_Okuma Parçası:_
• • •
Yabancı Bakıcıyla Çocuğum İngilizce Edinebilir mi?

 

Herkese tekrar merhaba. İki haftalık eğitim metotları üzerine yazımdan sonra sizden gelen daha güncel sorulara yanıt vermeye çalışacağım. Belki size ilginç gelmedi son iki makalem ama eğitimle ilgili bazı sorularınıza cevap verirken eğitim metotlarına da atıfta bulunmam gerekiyordu her seferinde ve üstünkörü anlatmak da benim gibi mükemmeliyetçi bir insan için hiç tatmin edici olmuyordu. Bu makaleleri yazmamın bir amacı da sizlere ileriki yıllarda da yanıt verirken referans olarak kullanıp daha doyurucu bilgi verebilmek. Evet, uzun bir girizgâhtan sonra artık bu haftanın konusu olan “Yabancı bakıcıyla bebeğim/çocuğum İngilizce edinebilir mi?” sorusuna yanıt aramaya başlayalım.
• • •
_Kayıtlı Bilgiler:_
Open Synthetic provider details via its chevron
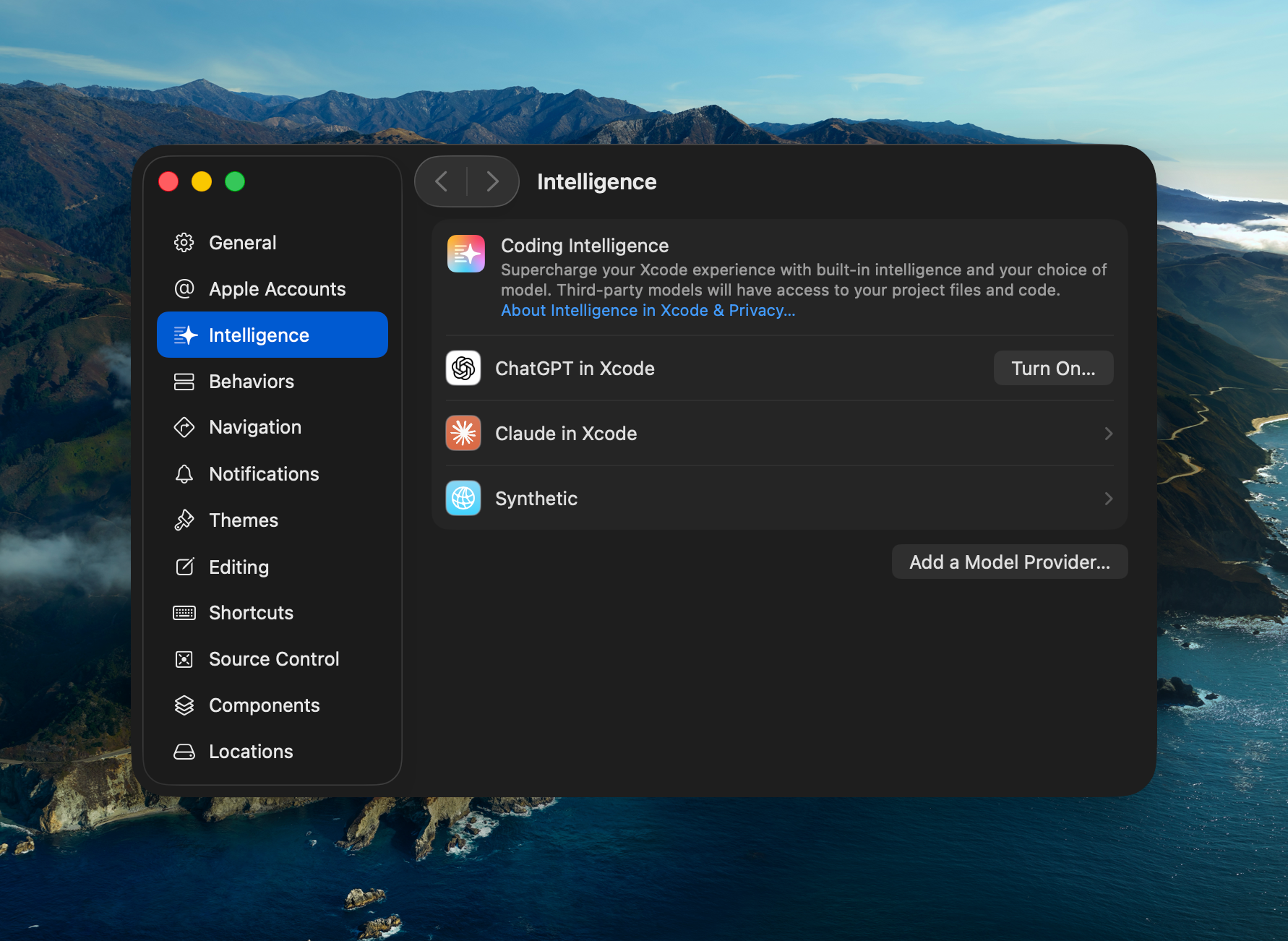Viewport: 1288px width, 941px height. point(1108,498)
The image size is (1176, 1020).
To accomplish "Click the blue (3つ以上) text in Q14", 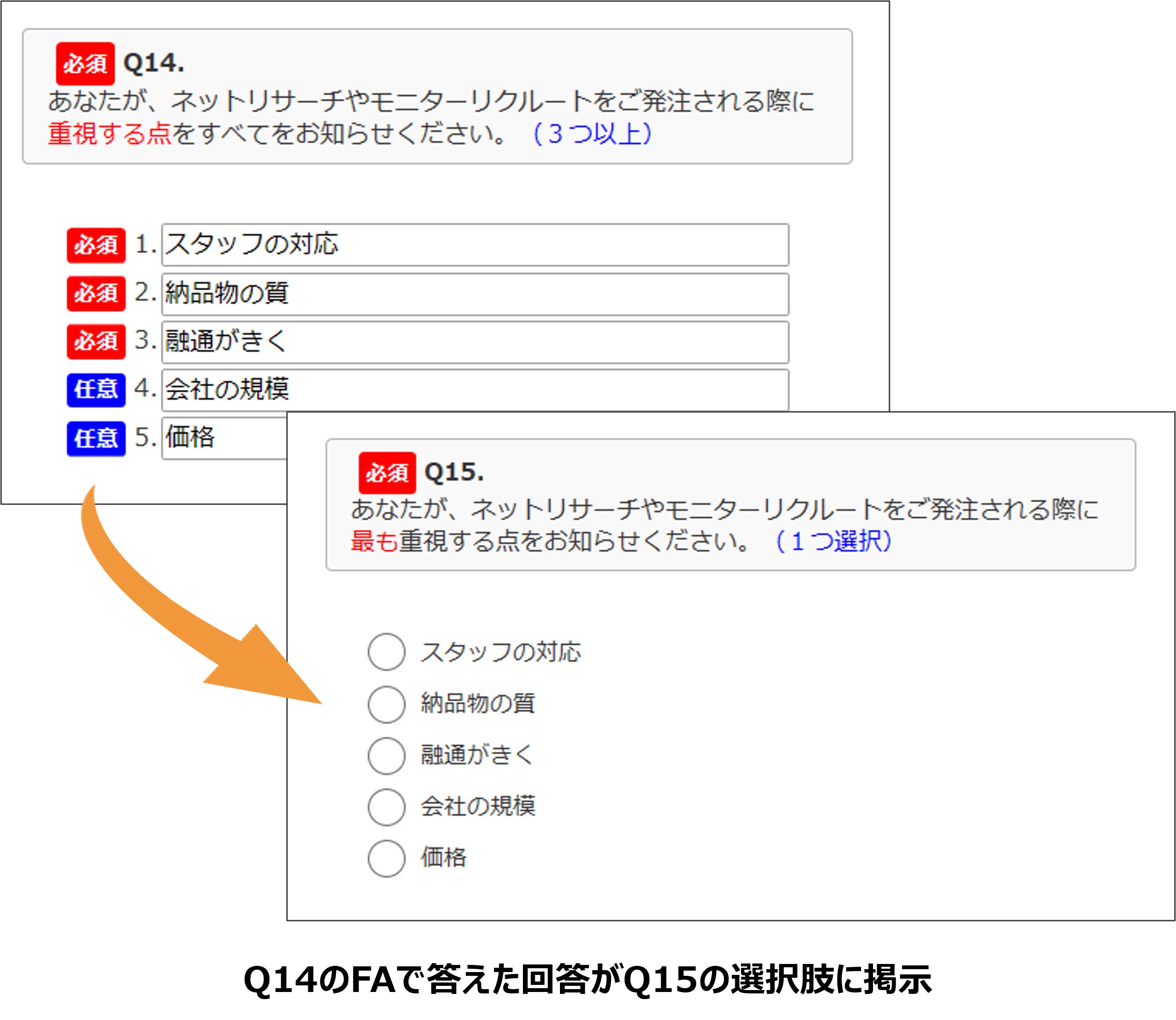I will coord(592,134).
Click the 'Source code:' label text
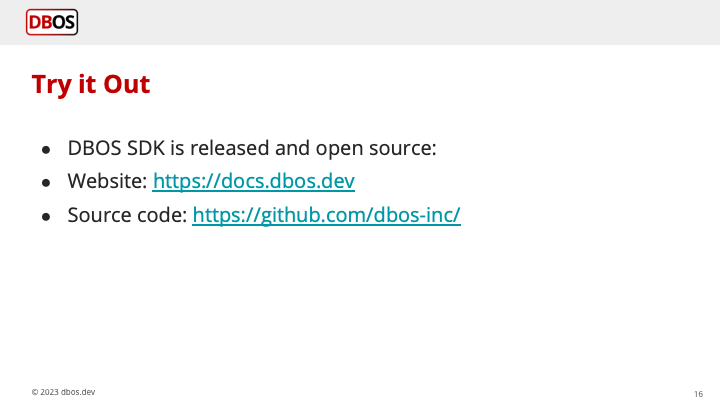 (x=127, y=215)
• • •
_Yapılacak Görevler:_
1. Yabancı bakıcıyla ilgili metne göre şunları yanıtlayın:
(a) Yazar önceki iki haftada hangi konu üzerine yazmıştır?
(b) Yazar kendini nasıl bir insan olarak tanımlar?
(c) Bu haftanın konusu hangi sorudur?
2. Aşağıdaki ifadelerin yabancı bakıcıyla ilgili metne uyup uymadığını belirtin ve kararınızı metinden alıntıyla destekleyin:
(a) Yazar, bu makaleleri ileride sorulara yanıt verirken başvuru kaynağı olarak kullanmayı amaçlamaktadır.
(b) Yazar, eğitim metotlarını üstünkörü anlatmayı tatmin edici bulmaktadır.
(c) Eğitim metotları üzerine yazı üç hafta sürmüştür.
Bu verileri kullanmanız gerekmez.

_Problemlerin Yanıtları:_
1.
(a) Eğitim metotları üzerine.
(b) Mükemmeliyetçi bir insan olarak.
(c) “Yabancı bakıcıyla bebeğim/çocuğum İngilizce edinebilir mi?” sorusu.

2.
(a) Evet: “Bu makaleleri yazmamın bir amacı da sizlere ileriki yıllarda da yanıt verirken referans olarak kullanıp daha doyurucu bilgi verebilmek.”
(b) Hayır: “üstünkörü anlatmak da benim gibi mükemmeliyetçi bir insan için hiç tatmin edici olmuyordu”
(c) Hayır: “İki haftalık eğitim metotları üzerine yazımdan sonra”